METHOD Data for the 3575 smokers who participated in the CEASE (collaborative European anti-smoking evaluation) trial, a European multicentred study that used transdermal nicotine patches as an adjunct to smoking cessation in the chest clinic, were analysed. The effects of age, sex, smoking habit, socioeconomic status (housing conditions, education, and employment), disease, smoking habits of relatives, and baseline markers of tobacco use on sustained smoking cessation (self-reported abstinence and expired carbon monoxide < 10 parts per million) were assessed using logistic regression modelling (odds ratio (OR), 95% confidence interval (CI)).
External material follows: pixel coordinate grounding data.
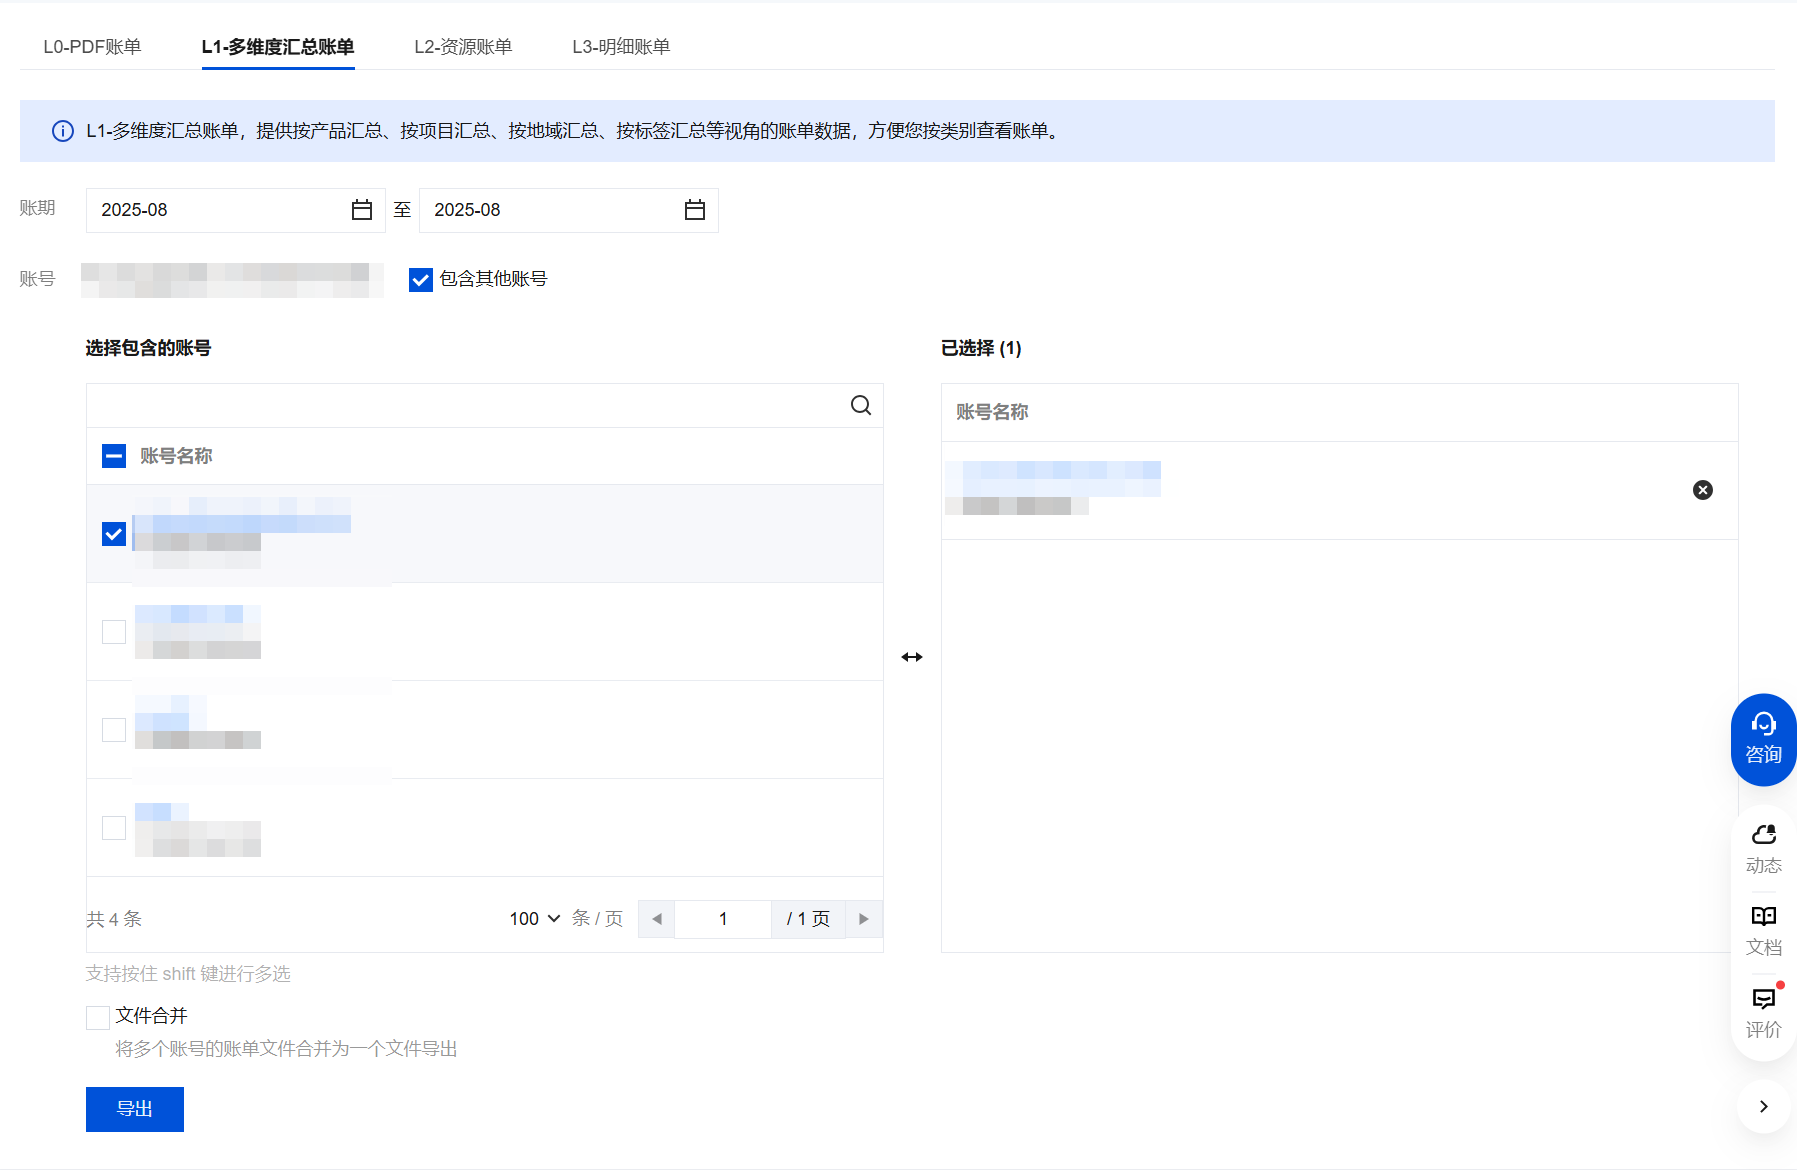1797x1170 pixels.
Task: Enable the 文件合并 checkbox
Action: (x=98, y=1017)
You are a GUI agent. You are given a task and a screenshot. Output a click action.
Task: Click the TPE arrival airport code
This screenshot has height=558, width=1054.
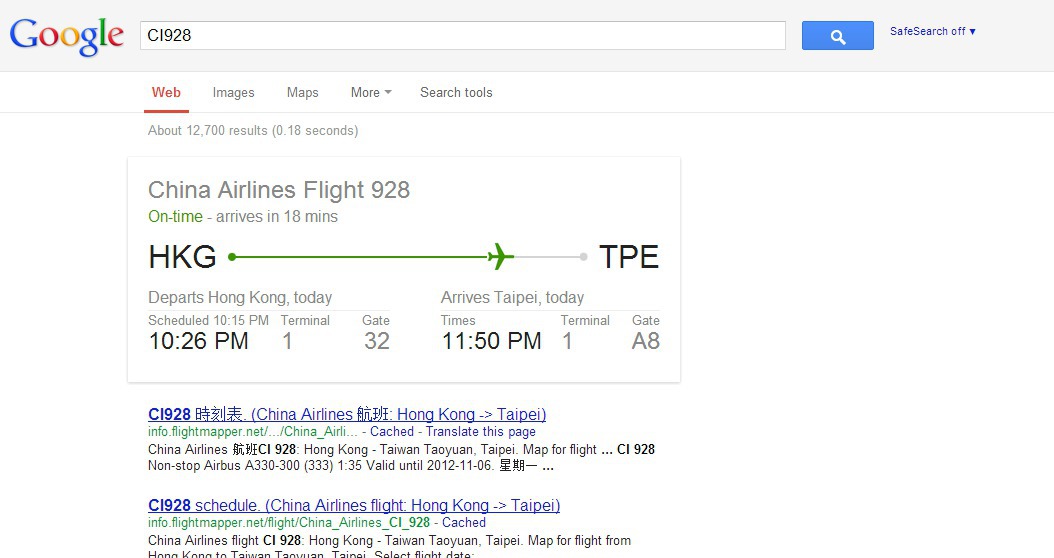629,257
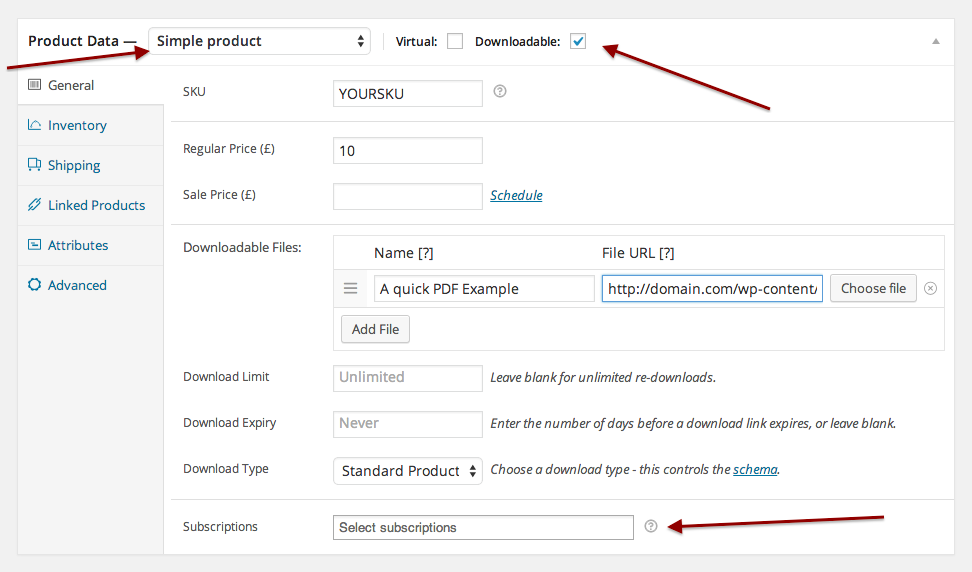Grab the file row drag handle

351,289
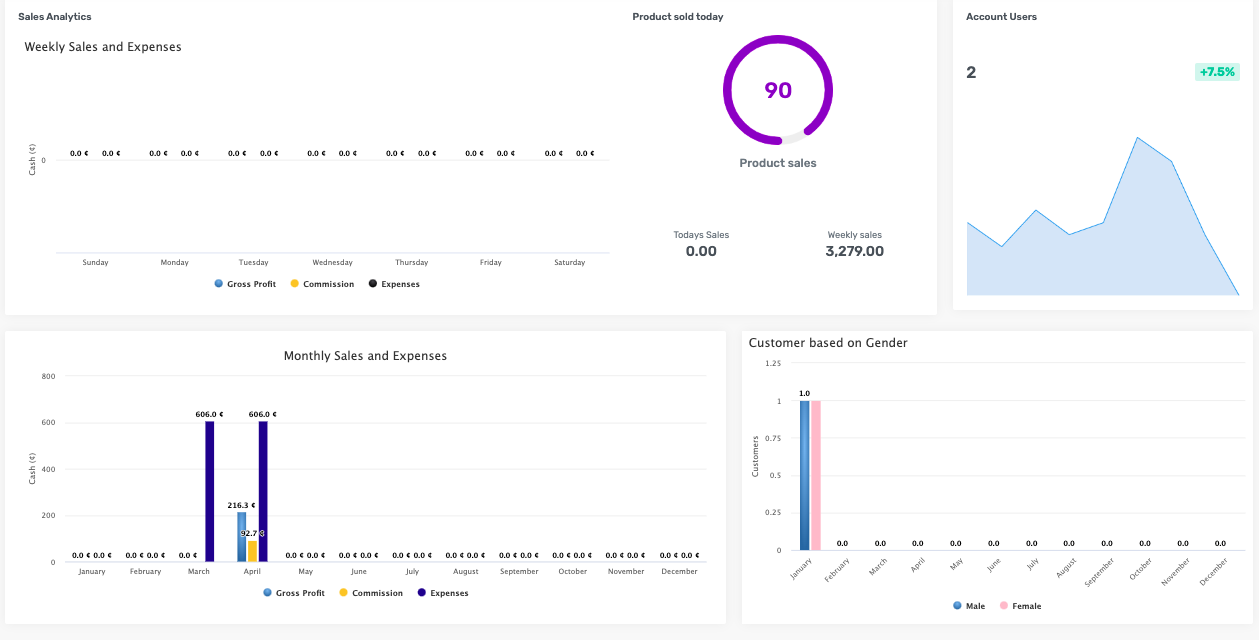
Task: Select March Expenses bar showing 606.0 €
Action: click(210, 491)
RESULTS 477/3575 smokers were sustained abstainers one year after the intervention (overall success rate 13.3%). In the univariable logistic regression models an effect of active treatment on smoking cessation was observed (OR 1.50, 95% CI 1.15 to 1.96), and additional effects on outcome were found for age (OR 1.02, 95% CI 1.01 to 1.03), sex (menv women: OR 1.38, 95% CI 1.14 to 1.68), housing conditions (OR 1.43, 95% CI 1.25 to 1.65), current respiratory (OR 0.79, 95% CI 0.67 to 0.92) or cardiac disease (OR 0.46, 95% CI 0.28 to 0.75), and markers of tobacco use (cigarettes per day: OR 0.79, 95% CI 0.69 to 0.90; expired carbon monoxide: OR 0.98, 95% CI 0.97 to 0.99). Education and employment did not have a significant effect on the outcome. The effect of the variables associated with success in smoking cessation persisted after adjustment for covariates.

CONCLUSION Age, sex, and housing conditions have a major effect on smoking cessation in European smokers participating in smoking cessation programmes.